# WHAT THE EXERCISE ASKS
Write out every line of the material as it stands, apart from the pictures.

DATA START

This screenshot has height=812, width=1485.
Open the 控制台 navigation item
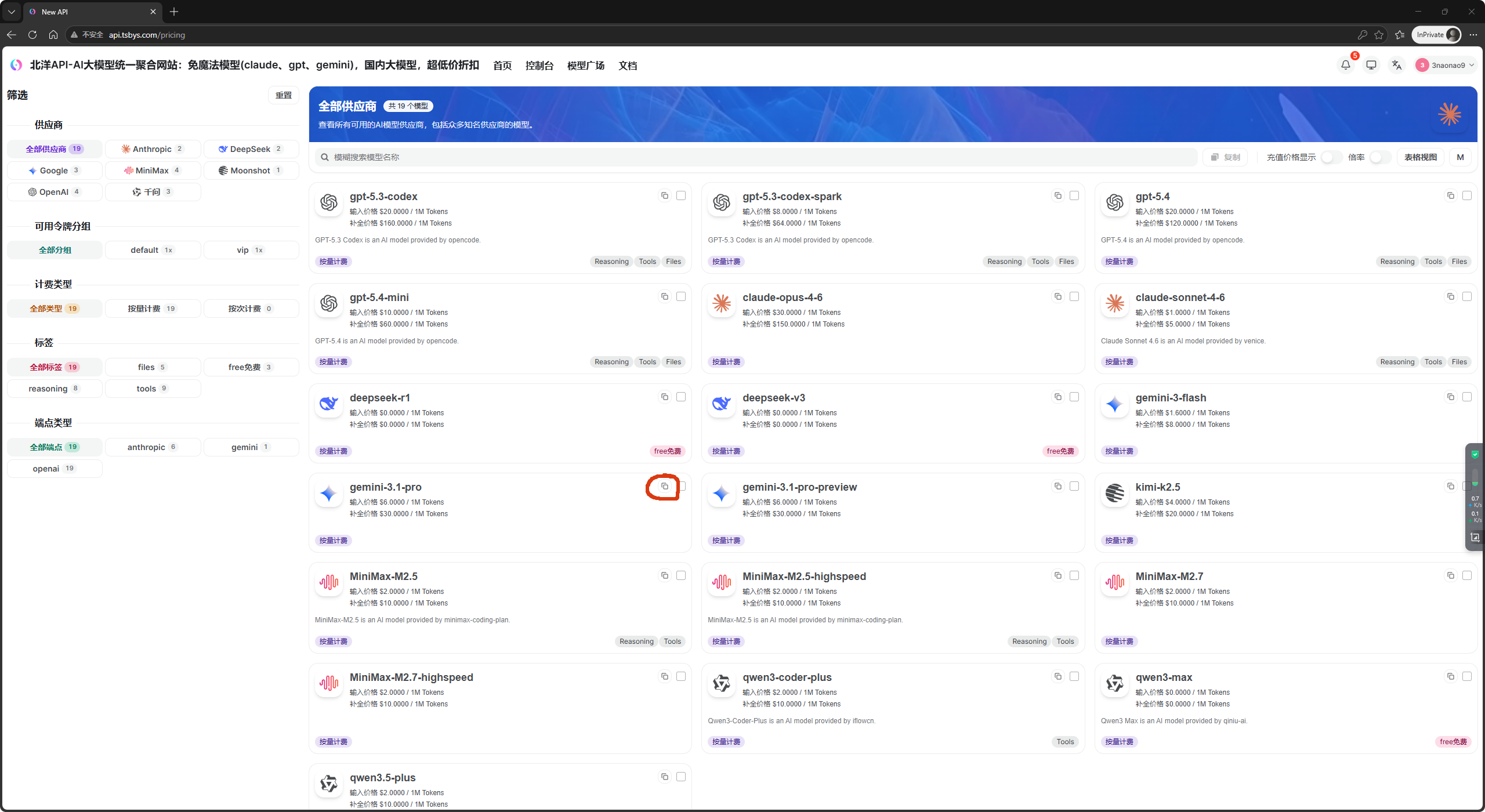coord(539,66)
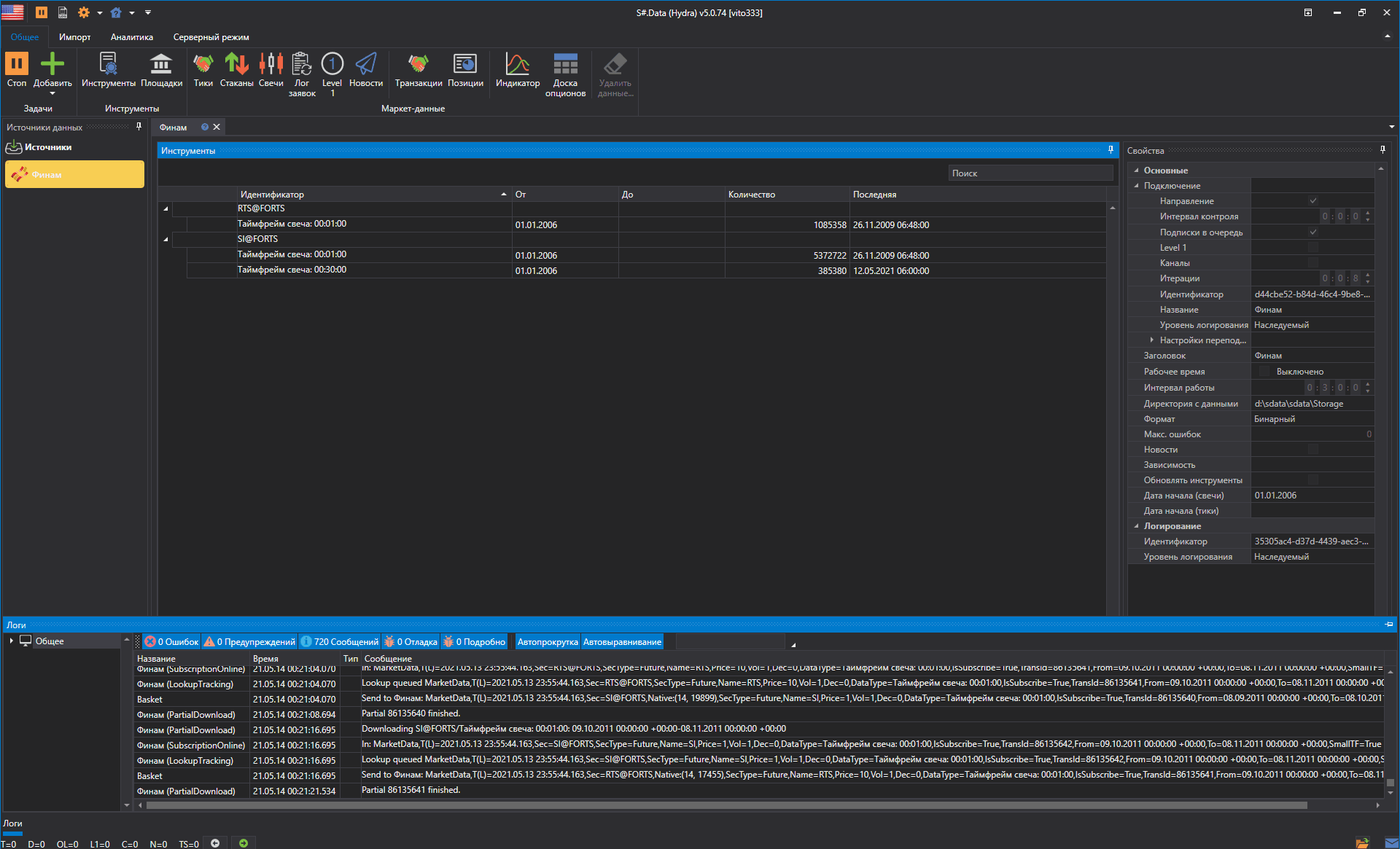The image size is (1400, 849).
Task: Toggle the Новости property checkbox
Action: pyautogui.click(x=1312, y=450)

DATA END

# WRITTEN SOLUTION
This screenshot has height=812, width=1485.
Open the 控制台 navigation item
coord(539,66)
The image size is (1400, 849).
Task: Toggle the Новости property checkbox
Action: pyautogui.click(x=1312, y=450)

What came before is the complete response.